Altogether at least sixty thousand people were sterilized because of Laughlin’s efforts. At the peak of the movement in the 1930s, some thirty states had sterilization laws, though only Virginia and California made wide use of them. It is perhaps worth noting that sterilization laws remain on the books in twenty states today.

One of America’s most admired industrialists, Henry Ford, was a Nazi of little intelligence.

He was defiantly narrow-minded, barely educated, and at least close to functionally illiterate. His beliefs were powerful but consistently dubious, and made him seem, in the words of The New Yorker, “mildly unbalanced.” He did not like bankers, doctors, liquor, tobacco, idleness of any sort, pasteurized milk, Wall Street, overweight people, war, books or reading, J. P. Morgan and Co., capital punishment, tall buildings, college graduates, Roman Catholics, or Jews. Especially he didn’t like Jews.

Sound like anybody in a position of power in 2019?
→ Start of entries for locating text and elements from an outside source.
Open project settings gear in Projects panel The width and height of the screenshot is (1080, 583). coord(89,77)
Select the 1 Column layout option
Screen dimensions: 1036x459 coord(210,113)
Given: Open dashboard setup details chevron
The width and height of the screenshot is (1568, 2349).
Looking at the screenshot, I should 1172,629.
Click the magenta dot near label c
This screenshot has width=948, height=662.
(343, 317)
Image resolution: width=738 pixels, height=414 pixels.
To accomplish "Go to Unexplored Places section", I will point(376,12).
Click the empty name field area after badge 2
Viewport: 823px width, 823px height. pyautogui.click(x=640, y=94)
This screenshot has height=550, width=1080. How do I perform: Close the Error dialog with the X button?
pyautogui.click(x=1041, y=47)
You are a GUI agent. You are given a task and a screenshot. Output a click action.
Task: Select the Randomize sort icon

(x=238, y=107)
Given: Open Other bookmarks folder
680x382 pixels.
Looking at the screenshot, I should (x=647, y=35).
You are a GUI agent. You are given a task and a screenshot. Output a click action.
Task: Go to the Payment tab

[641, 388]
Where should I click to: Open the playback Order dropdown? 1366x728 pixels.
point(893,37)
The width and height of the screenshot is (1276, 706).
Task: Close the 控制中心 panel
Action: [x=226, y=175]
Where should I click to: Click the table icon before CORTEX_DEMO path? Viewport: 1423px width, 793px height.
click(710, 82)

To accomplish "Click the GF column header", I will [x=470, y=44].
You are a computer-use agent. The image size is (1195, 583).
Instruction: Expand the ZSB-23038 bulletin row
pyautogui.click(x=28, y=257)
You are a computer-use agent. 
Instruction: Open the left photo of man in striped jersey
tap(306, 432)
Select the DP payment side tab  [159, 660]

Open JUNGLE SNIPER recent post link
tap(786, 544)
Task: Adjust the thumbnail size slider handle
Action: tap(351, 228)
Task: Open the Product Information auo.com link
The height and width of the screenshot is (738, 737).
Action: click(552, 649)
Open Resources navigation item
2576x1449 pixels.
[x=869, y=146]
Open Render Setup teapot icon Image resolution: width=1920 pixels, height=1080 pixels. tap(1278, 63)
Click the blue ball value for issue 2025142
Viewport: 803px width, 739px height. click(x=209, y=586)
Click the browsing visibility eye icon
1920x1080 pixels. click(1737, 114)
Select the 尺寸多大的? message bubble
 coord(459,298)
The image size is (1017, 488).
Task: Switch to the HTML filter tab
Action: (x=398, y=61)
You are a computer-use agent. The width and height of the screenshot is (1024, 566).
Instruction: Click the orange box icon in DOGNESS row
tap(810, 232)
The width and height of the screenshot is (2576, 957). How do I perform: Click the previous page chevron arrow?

Henry Ford had the additional distinction of being the only American mentioned favorably in Mein Kampf, Adolf Hitler’s memoir of 1925.

Oh, and about that doubling the average wage so that everybody could afford to buy a car? Pure marketing bullshit.

In 1914, Ford not only introduced the eight-hour day and the forty-hour week but also doubled average salaries to $5 a day in what is often presented as an act of revolutionary magnanimity. In fact, the wage increase was necessitated by the costly waste of high employee turnover—a breathtaking 370 percent in 1913

Ford employees could be ordered to clean their houses, tidy their yards, sleep in American-style beds, increase their savings, modify their sexual behavior, and otherwise abandon any practice that a Ford inspector deemed “derogatory to good physical manhood or moral character.”

1927 also saw Lindbergh make his historic flight, followed by a barnstorming tour of America; and the explosion of the “talkie” movie. Both would have dramatic impacts on America, and the world.

Whether Lindbergh knew it or not, his tour of America did far more to transform the future of aviation than his daring dash to Paris ever could.

His flying to visit every state normalized human air flight. Boeing was barely hanging on when Lindbergh landed in Paris. They were booming by the time his tour of America was over. Americans saw somebody routinely flying from point A to point B as a normal mode of transportation that summer. It changed everything about how we looked at human flight.

Also, movies went from 100% silent to 90% talkie in two years. A side effect is that talkies exported American speech and American ideas throughout the world almost overnight. If you look at the rapid rise of America as a world power in the 2nd quarter of the 1900s talkies probably have as much to so with it as winning a couple of World Wars.

One more thing, Lindbergh was also a Nazi that favored Eugenics.